De ce point de vue, les conditions d’accès à la classe exceptionnelle par la voie n°1 (« vivier n°1 » : conditions d’exercice, degré d’enseignement, missions…) sont inadaptées à la structure de carrière des collègues. Les conditions administratives édictées pour faire la démonstration de l’éligibilité au vivier 1 sont particulièrement restrictives et de nombreuses candidatures ont été écartées par l’administration, particulièrement des collègues effectuant un service en STS sans avoir d’arrêté définitif d’affectation. Le vivier 1 se révèle particulièrement inégalitaire, les hommes, les collègues affectés dans le supérieur, les disciplines technologiques ou l’EPS étant particulièrement sur-représentés. A l’inverse, le vivier 2 n’offre pas suffisamment de possibilités de promotion au regard du nombre de candidatures.
Le SNES-FSU exige que soient revues les modalités d’accès à la classe exceptionnelle.

Le SNES et la FSU agissent depuis de très nombreuses années pour obtenir une revalorisation des carrières et des salaires. Les actions qu’ils ont menées avec les personnels ont trouvé de premiers résultats dans le cadre des discussions dites « PPCR ». Ont été obtenus une augmentation générale des rémunérations, le dégel en 2016 puis 2017 de la valeur du point d’indice, une accélération des déroulements de carrière, le parcours de la carrière sur au moins deux grades (la hors-classe pour tous) et la création d’un débouché de carrière au-delà de la hors-classe actuelle : la classe exceptionnelle (accès à la hors-échelle A pour les professeurs certifiés, CPE et Psy-ÉN ; accès à la hors-échelle B pour les professeurs agrégés). Même s’il ne constitue pas un rattrapage des pertes subies depuis le début des années 2000, l’ensemble de ces mesures permet une translation vers le haut des carrières et des salaires.

Dès son arrivée au pouvoir, le gouvernement actuel a décidé un tour de vis sur les rémunérations des fonctionnaires : gel de la valeur du point d’indice, rétablissement du jour de carence, report d’un an des mesures PPCR prises à partir de 2018, augmentation du taux de la CSG sans compensation intégrale… Qui justifient l’appel à la grève le 22 mars 2018 lancé par sept fédérations de fonctionnaires (FSU, CGT, FO, Solidaires, CGC, CFTC, FAFP).

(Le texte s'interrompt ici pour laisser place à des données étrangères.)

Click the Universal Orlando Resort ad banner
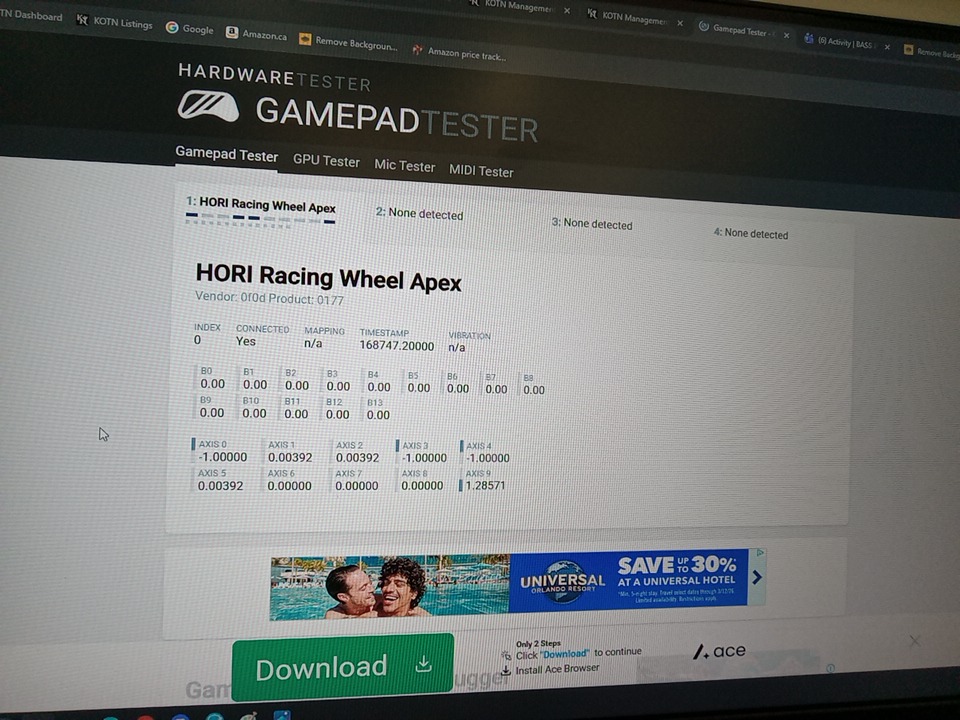Screen dimensions: 960x720 coord(510,583)
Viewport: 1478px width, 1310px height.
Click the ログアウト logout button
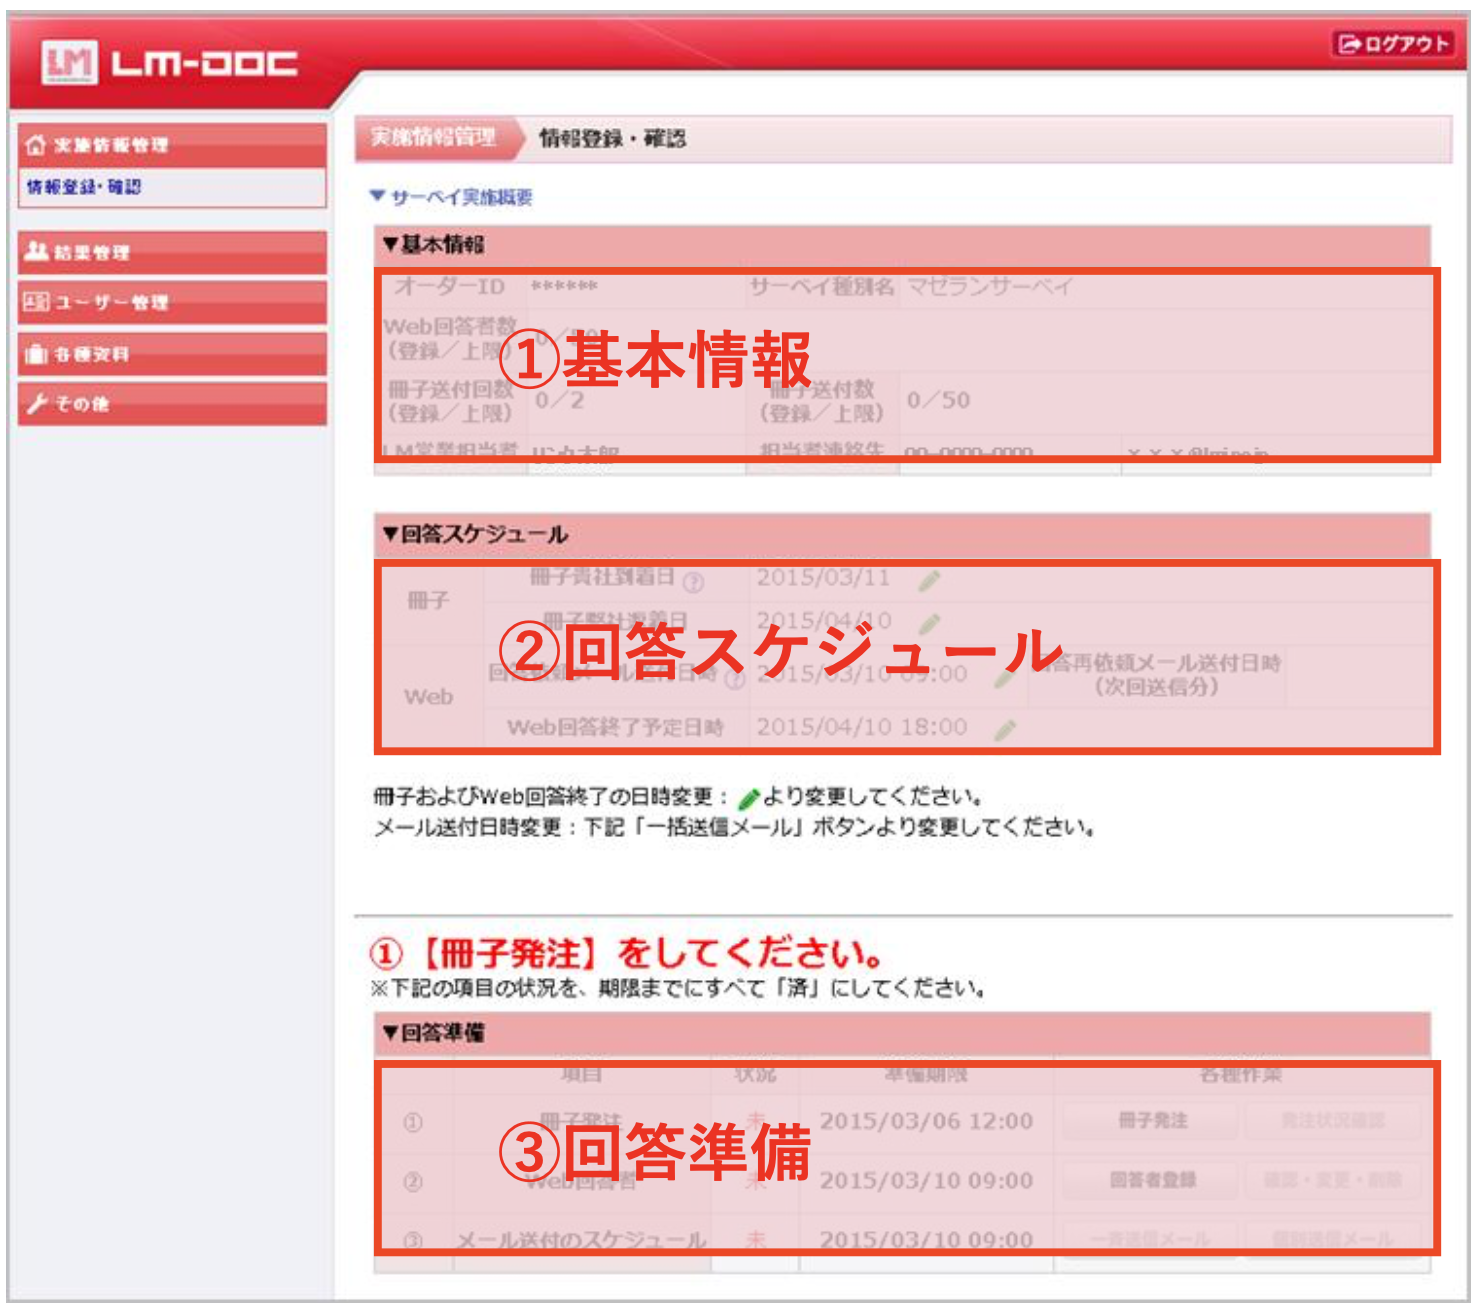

Toutefois, ces mesures inacceptables ne concernent pas la mise en place de la classe exceptionnelle.

Le volume des promotions à la classe exceptionnelle sera porté en sept ans à 10 % de l’effectif de chaque corps (ce qui équivaut à plus de 40 % des effectifs actuellement en hors-classe).

Le SNES-FSU agit pour que l’accès à la classe exceptionnelle soit ouvert au plus grand nombre.